The design of phantoms for this purpose (although often seen as trivial) is challenging: to have a large sufficient ROI in each sample tube and a good number of sample tubes in the main jar of the phantom, the overall size of the phantom increases to the point that B1 non-uniformity at 3 T due to the dielectric permittivity of any water-based phantom becomes problematic. While of course B1 is non-uniform in vivo, one purpose of phantom tests is to eliminate uncertainty or at least enable controlled testing of factors such as B1 rather than introduce their own errors. Conversely, if the phantom is made very small, then the truly acquired pixel size of in vivo T1 mapping methods (which obviously must not be modified or adapted  for the phantom scans) becomes important compared to the sample tube inner diameters leading to questions over SNR  and the impact of Gibbs artifact, for example.
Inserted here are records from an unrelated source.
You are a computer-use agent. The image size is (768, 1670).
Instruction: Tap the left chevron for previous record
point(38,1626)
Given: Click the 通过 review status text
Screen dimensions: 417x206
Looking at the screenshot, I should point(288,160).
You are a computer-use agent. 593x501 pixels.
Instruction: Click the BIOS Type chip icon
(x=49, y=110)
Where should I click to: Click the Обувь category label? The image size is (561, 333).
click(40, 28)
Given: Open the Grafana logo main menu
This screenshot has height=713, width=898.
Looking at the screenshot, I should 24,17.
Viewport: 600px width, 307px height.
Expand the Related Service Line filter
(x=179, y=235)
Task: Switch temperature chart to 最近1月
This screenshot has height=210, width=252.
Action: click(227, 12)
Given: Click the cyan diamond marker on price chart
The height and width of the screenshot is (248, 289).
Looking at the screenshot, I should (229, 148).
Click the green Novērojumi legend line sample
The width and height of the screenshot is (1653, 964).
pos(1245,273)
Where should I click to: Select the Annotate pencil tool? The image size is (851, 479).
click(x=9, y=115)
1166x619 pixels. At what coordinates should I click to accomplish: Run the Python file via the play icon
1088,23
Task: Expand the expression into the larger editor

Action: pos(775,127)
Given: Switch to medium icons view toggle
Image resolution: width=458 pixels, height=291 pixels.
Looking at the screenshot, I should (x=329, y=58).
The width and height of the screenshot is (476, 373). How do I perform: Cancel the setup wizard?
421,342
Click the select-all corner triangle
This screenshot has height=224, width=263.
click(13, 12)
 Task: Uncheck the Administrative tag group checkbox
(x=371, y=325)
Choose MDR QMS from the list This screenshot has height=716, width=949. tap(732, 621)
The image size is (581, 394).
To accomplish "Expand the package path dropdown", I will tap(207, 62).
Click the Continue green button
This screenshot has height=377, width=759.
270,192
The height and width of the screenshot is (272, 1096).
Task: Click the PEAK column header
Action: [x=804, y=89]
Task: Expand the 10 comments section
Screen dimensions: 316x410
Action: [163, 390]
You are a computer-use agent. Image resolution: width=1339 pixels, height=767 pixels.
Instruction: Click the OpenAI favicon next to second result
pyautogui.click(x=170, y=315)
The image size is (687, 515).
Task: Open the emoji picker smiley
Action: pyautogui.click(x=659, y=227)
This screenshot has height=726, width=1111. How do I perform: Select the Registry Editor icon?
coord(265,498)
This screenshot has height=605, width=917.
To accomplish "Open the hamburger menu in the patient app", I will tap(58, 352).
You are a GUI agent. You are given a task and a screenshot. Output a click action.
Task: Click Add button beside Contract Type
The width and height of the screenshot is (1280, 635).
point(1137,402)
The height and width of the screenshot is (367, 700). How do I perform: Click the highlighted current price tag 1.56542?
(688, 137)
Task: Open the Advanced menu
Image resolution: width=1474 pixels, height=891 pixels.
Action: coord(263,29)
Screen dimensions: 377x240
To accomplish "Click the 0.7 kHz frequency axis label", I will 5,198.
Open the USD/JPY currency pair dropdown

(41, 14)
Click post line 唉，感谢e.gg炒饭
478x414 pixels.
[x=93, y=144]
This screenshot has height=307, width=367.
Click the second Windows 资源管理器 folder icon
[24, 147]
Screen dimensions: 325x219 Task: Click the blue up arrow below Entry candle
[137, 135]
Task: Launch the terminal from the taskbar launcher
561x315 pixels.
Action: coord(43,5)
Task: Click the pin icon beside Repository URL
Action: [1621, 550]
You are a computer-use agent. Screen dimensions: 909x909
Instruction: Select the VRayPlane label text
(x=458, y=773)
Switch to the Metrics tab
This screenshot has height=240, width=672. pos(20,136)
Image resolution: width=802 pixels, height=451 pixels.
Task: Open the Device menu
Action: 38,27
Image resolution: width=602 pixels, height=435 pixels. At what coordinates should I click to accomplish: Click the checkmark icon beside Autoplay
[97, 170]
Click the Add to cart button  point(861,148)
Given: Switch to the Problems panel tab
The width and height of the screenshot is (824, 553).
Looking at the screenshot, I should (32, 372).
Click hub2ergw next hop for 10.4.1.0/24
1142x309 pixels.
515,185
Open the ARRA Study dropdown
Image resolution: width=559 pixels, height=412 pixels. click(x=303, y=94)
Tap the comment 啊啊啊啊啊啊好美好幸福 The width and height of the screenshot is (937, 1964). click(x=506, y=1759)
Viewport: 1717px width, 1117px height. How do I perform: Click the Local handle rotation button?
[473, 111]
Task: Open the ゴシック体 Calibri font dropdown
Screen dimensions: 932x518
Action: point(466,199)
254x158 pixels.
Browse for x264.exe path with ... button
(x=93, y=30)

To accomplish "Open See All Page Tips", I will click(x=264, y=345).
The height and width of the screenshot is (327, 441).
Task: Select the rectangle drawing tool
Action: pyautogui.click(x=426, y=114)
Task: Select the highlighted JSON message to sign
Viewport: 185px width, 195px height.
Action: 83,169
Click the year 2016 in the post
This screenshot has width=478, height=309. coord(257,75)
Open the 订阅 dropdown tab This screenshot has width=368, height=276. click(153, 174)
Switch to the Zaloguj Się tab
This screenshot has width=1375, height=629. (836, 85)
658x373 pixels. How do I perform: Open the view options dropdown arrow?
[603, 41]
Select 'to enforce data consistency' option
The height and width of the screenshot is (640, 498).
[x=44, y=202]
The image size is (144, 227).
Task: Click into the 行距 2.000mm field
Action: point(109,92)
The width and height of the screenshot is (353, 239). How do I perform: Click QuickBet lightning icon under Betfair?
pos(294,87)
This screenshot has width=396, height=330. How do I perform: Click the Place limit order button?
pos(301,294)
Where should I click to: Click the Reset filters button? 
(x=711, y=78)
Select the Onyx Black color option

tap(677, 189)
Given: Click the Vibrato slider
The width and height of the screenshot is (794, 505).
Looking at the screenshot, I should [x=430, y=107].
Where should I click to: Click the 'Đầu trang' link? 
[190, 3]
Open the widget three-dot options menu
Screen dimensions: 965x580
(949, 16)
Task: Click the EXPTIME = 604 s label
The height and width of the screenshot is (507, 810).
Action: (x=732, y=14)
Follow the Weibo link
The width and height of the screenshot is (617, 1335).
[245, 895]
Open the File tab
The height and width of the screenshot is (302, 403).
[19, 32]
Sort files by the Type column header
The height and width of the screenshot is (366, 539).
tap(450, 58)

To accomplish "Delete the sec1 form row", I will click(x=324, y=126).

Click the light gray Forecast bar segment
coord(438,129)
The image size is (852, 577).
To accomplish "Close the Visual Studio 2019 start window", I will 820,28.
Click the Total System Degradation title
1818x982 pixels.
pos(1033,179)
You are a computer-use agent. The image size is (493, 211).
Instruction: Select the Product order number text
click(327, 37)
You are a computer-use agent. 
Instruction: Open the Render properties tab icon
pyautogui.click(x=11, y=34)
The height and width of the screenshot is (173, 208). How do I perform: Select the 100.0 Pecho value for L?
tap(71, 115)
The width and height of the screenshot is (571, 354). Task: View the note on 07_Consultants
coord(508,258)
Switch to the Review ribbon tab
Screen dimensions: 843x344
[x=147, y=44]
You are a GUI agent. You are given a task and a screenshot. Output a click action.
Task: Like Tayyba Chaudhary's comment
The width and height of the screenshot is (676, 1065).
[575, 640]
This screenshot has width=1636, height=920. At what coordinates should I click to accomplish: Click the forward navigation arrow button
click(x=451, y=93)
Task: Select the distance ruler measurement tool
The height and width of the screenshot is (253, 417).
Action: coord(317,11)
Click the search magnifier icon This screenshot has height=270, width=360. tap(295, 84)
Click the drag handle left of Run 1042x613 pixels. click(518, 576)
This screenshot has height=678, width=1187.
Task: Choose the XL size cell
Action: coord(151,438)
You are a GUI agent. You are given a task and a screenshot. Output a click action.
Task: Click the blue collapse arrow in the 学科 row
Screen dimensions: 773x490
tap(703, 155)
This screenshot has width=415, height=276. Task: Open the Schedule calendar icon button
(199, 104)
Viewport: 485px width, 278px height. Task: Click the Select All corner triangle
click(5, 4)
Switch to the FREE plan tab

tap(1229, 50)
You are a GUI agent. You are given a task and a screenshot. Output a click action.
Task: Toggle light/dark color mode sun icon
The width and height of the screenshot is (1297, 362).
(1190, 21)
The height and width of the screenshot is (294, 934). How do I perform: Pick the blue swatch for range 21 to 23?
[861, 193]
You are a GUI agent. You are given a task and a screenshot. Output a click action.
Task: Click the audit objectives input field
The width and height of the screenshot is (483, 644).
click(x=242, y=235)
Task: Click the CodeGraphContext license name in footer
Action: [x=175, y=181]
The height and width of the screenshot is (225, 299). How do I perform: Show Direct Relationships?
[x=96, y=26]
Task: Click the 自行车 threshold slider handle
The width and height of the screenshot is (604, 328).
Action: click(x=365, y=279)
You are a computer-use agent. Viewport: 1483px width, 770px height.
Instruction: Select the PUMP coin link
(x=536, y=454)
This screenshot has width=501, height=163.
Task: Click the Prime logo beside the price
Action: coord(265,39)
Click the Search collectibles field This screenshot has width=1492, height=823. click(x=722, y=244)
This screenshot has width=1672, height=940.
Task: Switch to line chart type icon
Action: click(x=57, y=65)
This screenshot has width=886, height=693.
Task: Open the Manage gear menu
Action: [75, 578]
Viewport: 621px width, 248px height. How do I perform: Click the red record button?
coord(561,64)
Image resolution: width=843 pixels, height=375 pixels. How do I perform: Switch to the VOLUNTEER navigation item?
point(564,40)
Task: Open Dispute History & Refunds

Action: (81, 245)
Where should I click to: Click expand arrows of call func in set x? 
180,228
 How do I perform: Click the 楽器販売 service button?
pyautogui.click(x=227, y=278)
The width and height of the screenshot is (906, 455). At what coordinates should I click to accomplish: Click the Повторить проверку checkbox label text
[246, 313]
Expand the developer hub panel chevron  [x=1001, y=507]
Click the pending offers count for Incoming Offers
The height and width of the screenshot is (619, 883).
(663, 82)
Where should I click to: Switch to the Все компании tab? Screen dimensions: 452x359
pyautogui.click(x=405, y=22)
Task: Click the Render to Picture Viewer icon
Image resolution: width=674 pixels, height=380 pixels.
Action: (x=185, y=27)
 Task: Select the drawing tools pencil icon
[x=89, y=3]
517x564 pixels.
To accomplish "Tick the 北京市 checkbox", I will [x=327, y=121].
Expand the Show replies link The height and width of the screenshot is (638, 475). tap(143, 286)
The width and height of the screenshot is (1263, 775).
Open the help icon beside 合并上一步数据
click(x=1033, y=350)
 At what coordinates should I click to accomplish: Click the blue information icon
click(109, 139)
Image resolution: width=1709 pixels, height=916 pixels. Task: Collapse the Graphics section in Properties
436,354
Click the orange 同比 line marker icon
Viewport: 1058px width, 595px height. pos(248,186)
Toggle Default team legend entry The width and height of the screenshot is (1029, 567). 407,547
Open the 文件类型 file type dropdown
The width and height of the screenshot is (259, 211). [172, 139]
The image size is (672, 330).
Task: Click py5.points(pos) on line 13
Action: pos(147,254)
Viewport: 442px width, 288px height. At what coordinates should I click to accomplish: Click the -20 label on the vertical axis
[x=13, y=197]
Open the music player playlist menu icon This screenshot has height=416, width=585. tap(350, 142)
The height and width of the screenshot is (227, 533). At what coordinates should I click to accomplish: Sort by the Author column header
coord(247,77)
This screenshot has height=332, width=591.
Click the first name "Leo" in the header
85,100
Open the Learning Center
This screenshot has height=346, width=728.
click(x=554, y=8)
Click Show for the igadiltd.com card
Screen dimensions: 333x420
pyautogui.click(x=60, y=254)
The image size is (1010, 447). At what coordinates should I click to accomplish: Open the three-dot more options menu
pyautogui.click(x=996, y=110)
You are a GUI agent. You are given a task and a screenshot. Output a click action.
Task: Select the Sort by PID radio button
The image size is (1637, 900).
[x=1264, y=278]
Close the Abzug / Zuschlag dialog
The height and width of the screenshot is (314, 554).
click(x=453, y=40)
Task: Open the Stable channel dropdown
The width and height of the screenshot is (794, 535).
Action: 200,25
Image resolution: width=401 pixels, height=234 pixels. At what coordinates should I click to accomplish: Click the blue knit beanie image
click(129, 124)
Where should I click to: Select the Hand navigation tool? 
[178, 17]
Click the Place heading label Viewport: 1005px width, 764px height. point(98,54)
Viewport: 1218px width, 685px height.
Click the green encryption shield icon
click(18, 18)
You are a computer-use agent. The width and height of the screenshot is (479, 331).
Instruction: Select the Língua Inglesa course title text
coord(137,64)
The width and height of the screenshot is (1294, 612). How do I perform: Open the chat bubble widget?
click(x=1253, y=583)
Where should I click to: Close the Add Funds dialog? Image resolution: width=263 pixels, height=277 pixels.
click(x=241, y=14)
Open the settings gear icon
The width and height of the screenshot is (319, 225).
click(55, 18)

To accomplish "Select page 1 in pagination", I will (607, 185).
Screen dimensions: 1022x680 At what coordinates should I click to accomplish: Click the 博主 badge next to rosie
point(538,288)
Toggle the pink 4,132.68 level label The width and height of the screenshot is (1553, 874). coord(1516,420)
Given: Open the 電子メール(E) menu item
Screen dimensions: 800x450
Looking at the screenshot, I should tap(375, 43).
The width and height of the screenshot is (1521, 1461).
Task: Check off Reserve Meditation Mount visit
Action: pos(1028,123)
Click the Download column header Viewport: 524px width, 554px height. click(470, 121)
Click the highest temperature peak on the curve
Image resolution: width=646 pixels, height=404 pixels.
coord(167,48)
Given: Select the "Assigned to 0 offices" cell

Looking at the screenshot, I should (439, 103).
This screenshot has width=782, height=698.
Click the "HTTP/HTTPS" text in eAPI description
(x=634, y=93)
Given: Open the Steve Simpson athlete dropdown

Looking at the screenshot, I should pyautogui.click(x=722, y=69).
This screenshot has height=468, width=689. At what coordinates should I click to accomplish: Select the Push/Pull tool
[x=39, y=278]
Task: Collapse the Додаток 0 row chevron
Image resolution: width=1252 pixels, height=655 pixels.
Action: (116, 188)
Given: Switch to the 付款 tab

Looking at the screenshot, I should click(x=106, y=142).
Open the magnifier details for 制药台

Another obstacle for relaxation time phantoms (on top of basic water T1 and T2 temperature and pressure variations, gel instabilities [30, 31], small leakages, dehydration, or ion migration effects over time) is the differing temperature dependence of each species of paramagnetic ion’s relaxivity (r1, r2) and furthermore frequency dispersion in all of these physical properties between 60 MHz and 120 MHz [32,33,34,35,36]. Efforts to use alternative chemistry have so far not provided the range of T1 and T2 needed for this application.
The results confirmed, as is widely known in the field, that the T1 measured by even nominally identical mapping sequences can differ significantly between software revisions. Scanner software upgrades are not uncommon in centers, and we encountered three such events among contributing partners. There was a measurable shift on at least one system, with potentially important implications for the field as alluded to in the 2017 consensus statement on multi-parametric mapping by the Society for Cardiovascular Magnetic Resonance (SCMR) . Future work using phantoms at scale, across vendors and over time, would ideally continue monitoring center-specific data before and after potential shift events to more fully understand their impact on T1 allowing the community to set up mitigation approaches.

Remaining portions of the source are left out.